* Requirements *
In the Ranger optimizer overview below, repeat word for word the span that begins at "Ranger - a synergistic optimizer combining" and ends after "of new improvements.".

* Passage provided *
Ranger - a synergistic optimizer using RAdam (Rectified Adam), Gradient Centralization and LookAhead in one codebase

Overview

Ranger-Deep-Learning-Optimizer


Ranger - a synergistic optimizer combining RAdam (Rectified Adam) and LookAhead, and now GC (gradient centralization) in one optimizer.

quick note - Ranger21 is now in beta and is Ranger with a host of new improvements.

Recommend you compare results with Ranger21: https://github.com/lessw2020/Ranger21

Latest version 20.9.4 - updates Gradient Centralization to GC2 (thanks to GC developer) and removes addcmul_ deprecation warnings in PyTorch 1.60.



*Latest version is in ranger2020.py - looking at a few other additions before integrating into the main ranger.py.

What is Gradient Centralization? = "GC can be viewed as a projected gradient descent method with a constrained loss function. The Lipschitzness of the constrained loss function and its gradient is better so that the training process becomes more efficient and stable." Source paper: https://arxiv.org/abs/2004.01461v2
Ranger now uses Gradient Centralization by default, and applies it to all conv and fc layers by default. However, everything is customizable so you can test with and without on your own datasets. (Turn on off via "use_gc" flag at init).

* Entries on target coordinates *
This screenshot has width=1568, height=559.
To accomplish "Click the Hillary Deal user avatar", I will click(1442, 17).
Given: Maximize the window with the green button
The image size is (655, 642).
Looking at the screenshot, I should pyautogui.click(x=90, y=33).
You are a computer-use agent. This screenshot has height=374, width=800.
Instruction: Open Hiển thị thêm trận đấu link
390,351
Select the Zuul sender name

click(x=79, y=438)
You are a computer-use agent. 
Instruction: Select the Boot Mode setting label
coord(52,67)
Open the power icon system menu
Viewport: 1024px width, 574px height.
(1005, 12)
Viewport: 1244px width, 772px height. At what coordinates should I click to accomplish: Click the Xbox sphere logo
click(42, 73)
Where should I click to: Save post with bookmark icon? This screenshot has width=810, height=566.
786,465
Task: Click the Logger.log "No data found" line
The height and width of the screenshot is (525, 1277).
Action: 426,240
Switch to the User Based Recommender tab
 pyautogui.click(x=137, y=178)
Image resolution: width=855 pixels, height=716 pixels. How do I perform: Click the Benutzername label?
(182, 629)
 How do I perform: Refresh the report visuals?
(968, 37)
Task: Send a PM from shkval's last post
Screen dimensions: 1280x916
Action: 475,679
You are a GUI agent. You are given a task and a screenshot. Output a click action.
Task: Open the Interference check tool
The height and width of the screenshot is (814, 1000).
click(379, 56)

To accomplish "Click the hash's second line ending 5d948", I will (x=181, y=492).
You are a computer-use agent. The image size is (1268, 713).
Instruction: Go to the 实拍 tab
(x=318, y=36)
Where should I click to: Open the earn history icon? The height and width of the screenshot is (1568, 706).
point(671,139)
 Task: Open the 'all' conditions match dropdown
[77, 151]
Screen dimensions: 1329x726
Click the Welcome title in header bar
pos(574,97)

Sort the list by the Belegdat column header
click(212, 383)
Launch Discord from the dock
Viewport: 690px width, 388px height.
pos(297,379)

* Correct response *
Ranger - a synergistic optimizer combining RAdam (Rectified Adam) and LookAhead, and now GC (gradient centralization) in one optimizer.

quick note - Ranger21 is now in beta and is Ranger with a host of new improvements.